TEKS BACAAN:
----
Sabtu, 19 Januari 2019

Pelatih Asing Ibarat Pembalap Ferrari Naik Kijang

Jakarta, 20 Januari 2019. Keinginan memajukan pertenisan nasional cukup besar dengan munculnya petinggi baru yang juga bukan sosok baru karena sudah pernah menikmati kedudukan dikepengurusan Pelti tingkat Pusat era 1986-1990. Begitu besar asa yang dimunculkan dari masyarakat tenis terhadap kepengurusan baru tersebut. Hal ini sempat diungkapkan oleh masyarakat tenis kepada AFR baik ditahun 2018 lalu maupun ketika mendapat kunjungan saat AFR berada di Emergency Care Unit RS Polri. Memang aneh berada dalam ECU masih sempat sempatnya berbicara masalah tenis Indonesia. Hal ini bisa terjadi karena ada kesempatan berkunjung walaupun sangat singkat tetapi sudah bisa diungkapkan kesimpulan didapatnya oleh salah satu orangtua atlet yang cukup kritis dan peduli terhadap tenis di Tanah Air. Banyak pemikirannya berdasarkan tingkat intelektualnya juga memungkinkan menganalisa situasi pertenisan Indonesia dalam tahun 2018. Ini menunjukkan keprihatinannya terhadap tenis Indonesia. Patut diapresiet.
----
TUJUAN TUGAS: Sebutkan setiap angka tahun yang muncul dalam teks tentang pertenisan nasional di atas, masing-masing cukup sekali.

DAFTAR ENTRI:
----
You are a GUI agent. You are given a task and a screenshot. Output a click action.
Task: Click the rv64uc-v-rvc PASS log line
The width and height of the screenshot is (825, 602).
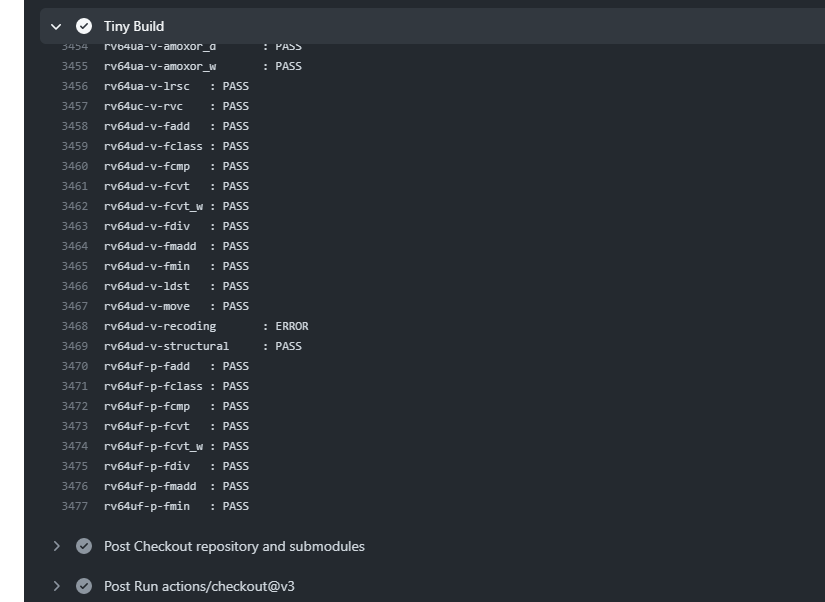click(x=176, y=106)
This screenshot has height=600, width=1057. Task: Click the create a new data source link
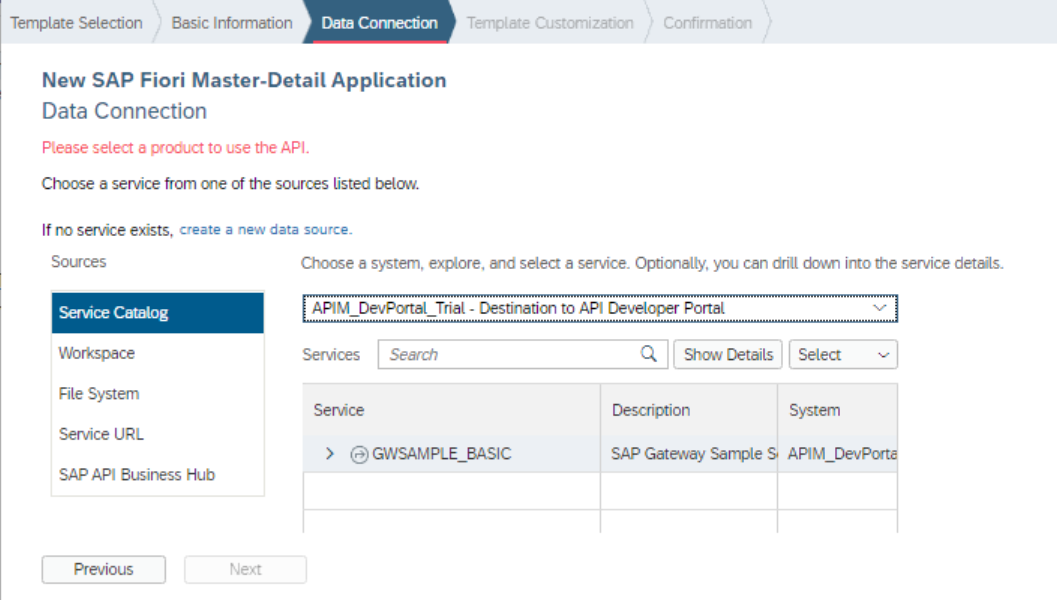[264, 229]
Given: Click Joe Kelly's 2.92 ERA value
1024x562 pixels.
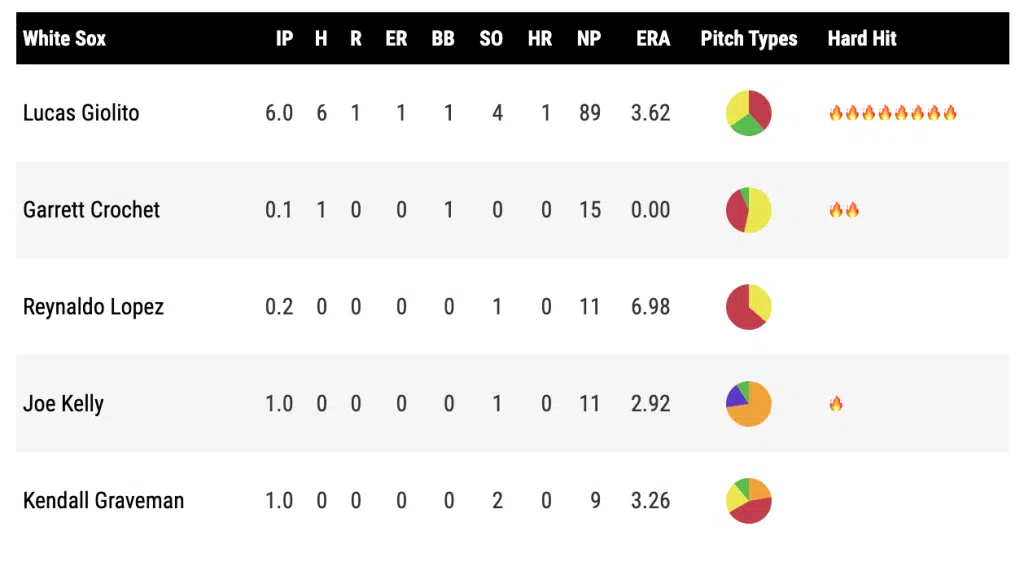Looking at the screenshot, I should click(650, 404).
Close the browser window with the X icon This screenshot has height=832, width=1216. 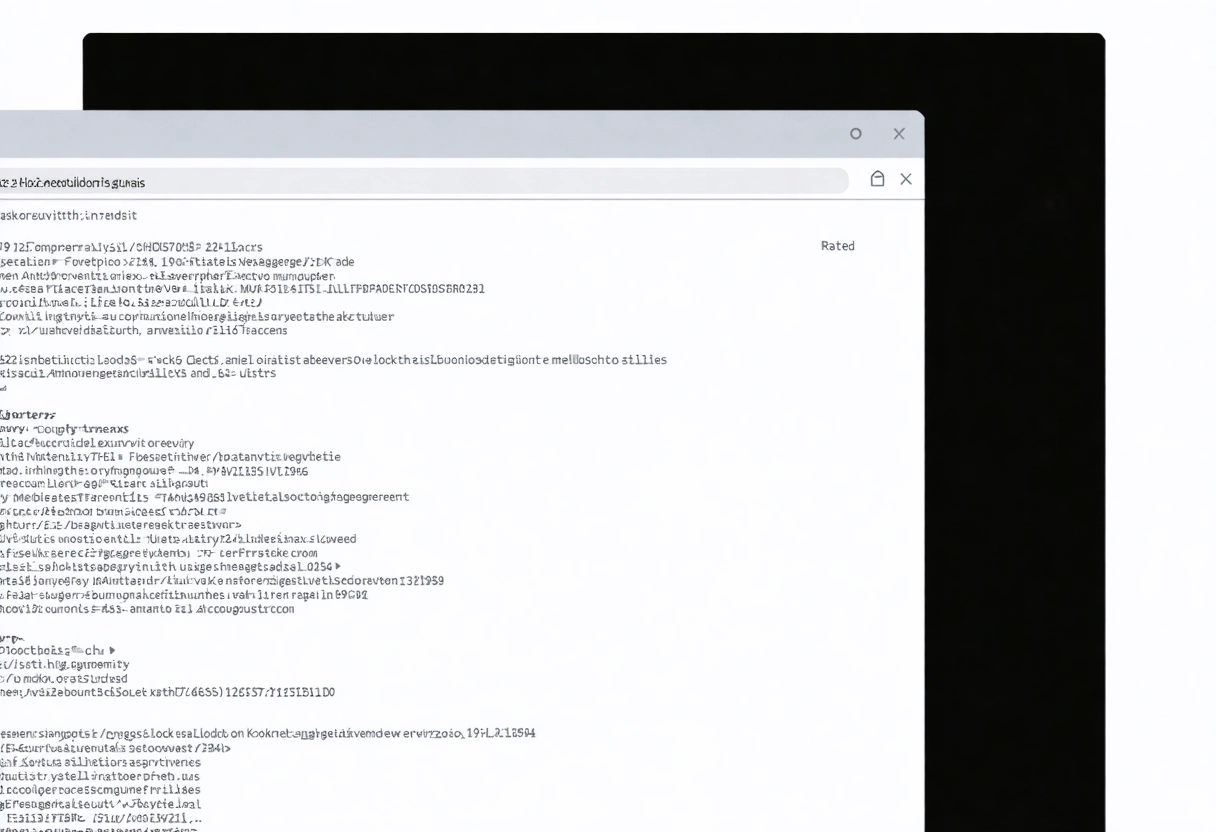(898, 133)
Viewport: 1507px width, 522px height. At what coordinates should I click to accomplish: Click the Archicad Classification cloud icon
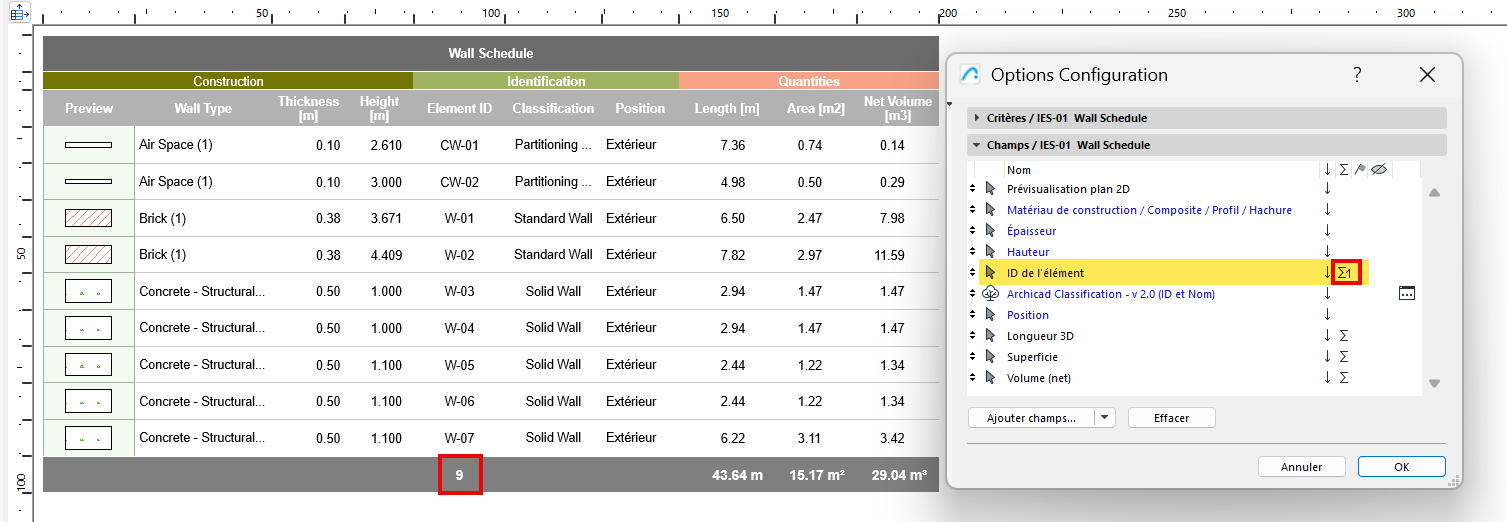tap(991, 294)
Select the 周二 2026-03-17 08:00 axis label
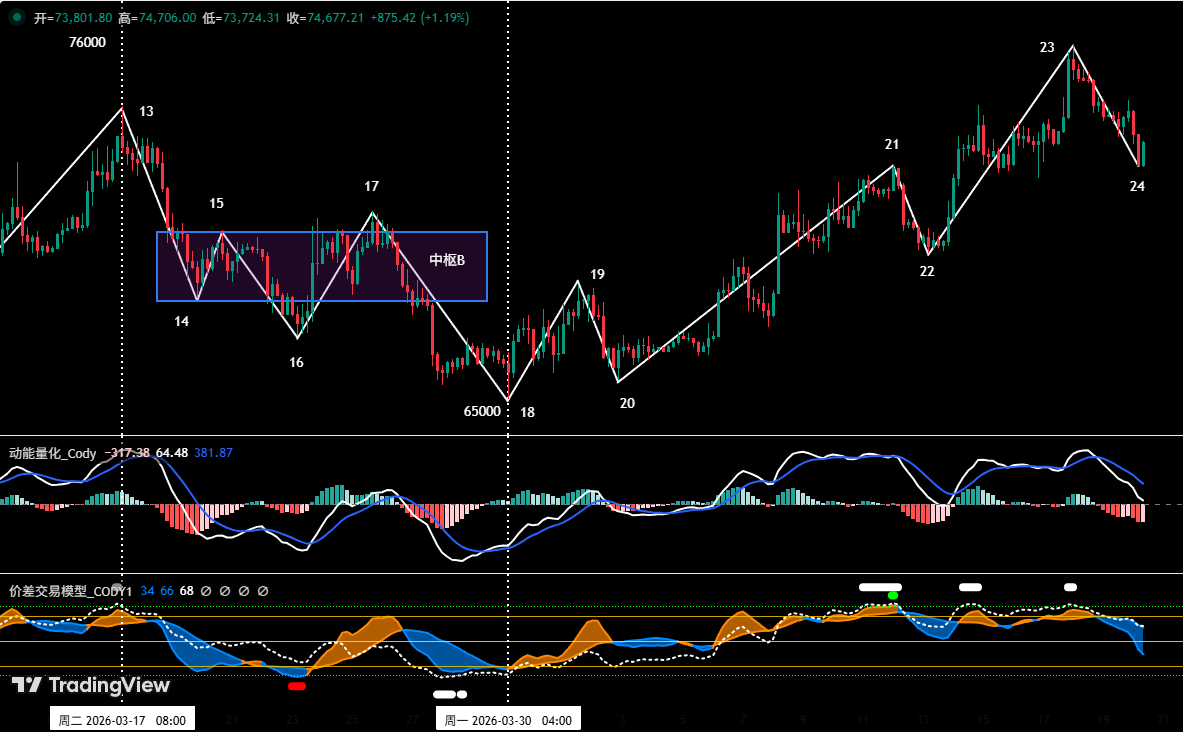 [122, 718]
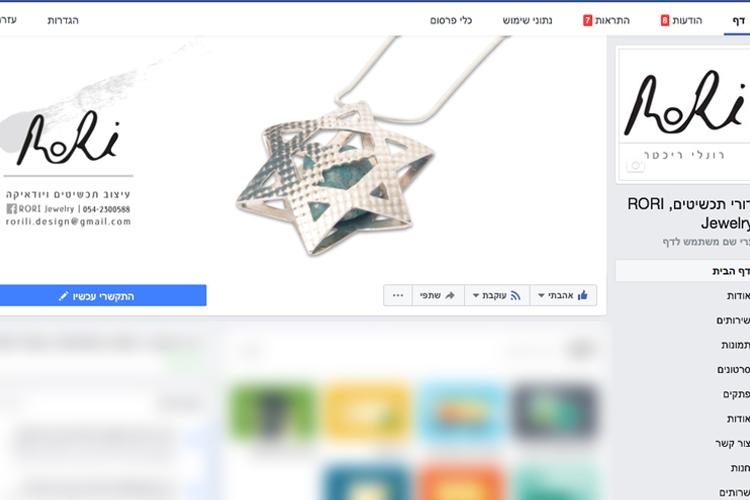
----
JAWABAN TUGAS: 1986, 1990, 2018, 2019